Nous voici donc face à une nouvelle campagne de dénigrement (assez ridicule) du président Poutine qui est accusé d’être un « kidnappeur d’enfants » . Cette tactique n’est pas nouvelle. Elle est tirée du vieux cahier de jeu anglo-américain, d’abord mis au point pour servir contre Slobodan Milosevic.


Par Alastair Crooke – Le 25 Mars 2023 – Source Al Mayadeen

On semble toujours revenir à la même question : l’Europe a-t-elle bien réfléchi ? Là encore, la réponse probable est « non » . Il est plus probable que la « gifle » contre le président Poutine ait été perçue plutôt comme une opération intelligente – l’image du mandat d’arrêt de la Cour pénale internationale délivré à l’encontre de Poutine, avec un fonctionnaire allemand déclarant catégoriquement que l’Allemagne appliquerait le mandat si Poutine se rendait dans ce pays.

Ce « stratagème » pourrait s’avérer aussi contre-productif que la tentative de provoquer l’effondrement de l’économie russe par le biais d’une guerre financière. Il s’agit là d’une autre tentative qui ne fonctionne pas bien ! C’est donc maintenant au tour de la « guerre juridique » contre le président russe, au lieu de la guerre financière.

Bien sûr, le mandat n’aboutira jamais, mais le raisonnement qui le sous-tend est assez clair : les États-Unis ont déjà rejeté avec dédain la médiation du président Xi entre l’Iran et l’Arabie saoudite, et ont catégoriquement rejeté l’appel antérieur de Xi en faveur d’un cessez-le-feu en Ukraine.
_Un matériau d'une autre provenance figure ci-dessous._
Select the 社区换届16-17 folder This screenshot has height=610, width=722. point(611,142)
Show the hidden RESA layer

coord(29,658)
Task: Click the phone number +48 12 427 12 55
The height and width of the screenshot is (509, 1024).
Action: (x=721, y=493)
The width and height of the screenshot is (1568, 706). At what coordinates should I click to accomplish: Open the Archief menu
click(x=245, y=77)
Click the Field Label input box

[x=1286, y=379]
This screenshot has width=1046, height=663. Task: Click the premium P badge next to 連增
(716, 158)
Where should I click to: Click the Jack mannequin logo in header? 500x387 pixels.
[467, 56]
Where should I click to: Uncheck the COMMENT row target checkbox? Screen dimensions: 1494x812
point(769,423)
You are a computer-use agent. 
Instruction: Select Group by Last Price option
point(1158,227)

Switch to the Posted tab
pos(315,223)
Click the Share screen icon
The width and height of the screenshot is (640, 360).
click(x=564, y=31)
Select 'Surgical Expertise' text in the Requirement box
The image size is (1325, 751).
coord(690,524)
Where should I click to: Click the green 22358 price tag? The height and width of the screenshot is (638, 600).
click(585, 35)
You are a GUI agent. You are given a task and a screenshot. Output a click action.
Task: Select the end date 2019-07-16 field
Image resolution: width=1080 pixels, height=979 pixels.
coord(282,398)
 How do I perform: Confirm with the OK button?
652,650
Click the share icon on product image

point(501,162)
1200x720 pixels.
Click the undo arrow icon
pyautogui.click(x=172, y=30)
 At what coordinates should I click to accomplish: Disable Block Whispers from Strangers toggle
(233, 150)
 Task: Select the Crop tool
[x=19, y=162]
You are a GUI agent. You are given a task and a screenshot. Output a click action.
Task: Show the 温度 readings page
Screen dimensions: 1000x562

La possibilité que Xi propose unilatéralement un « accord » sur l’Ukraine alors qu’il se trouve à Moscou (en l’absence des États-Unis) terrifie une Maison Blanche fragile. Cela ferait passer Biden pour un « faible » .

Il n’est pas certain que Xi ait une telle intention (de s’engager pleinement sur l’Ukraine, pour le moment), mais des déclarations et des accords d’importance mondiale devraient émerger du sommet entre le président Xi et Poutine cette semaine. Et même s’il n’intervient pas sur l’Ukraine, le langage émanant de Pékin – et directement de Xi – est devenu acerbe à l’égard des États-Unis et de leur utilisation abusive de l’Ukraine comme outil d’affaiblissement de la Russie. Une fois de plus, Biden est présenté comme un « faible » , un « perdant » dans le grand jeu de la triangulation entre les États-Unis, la Russie et la Chine.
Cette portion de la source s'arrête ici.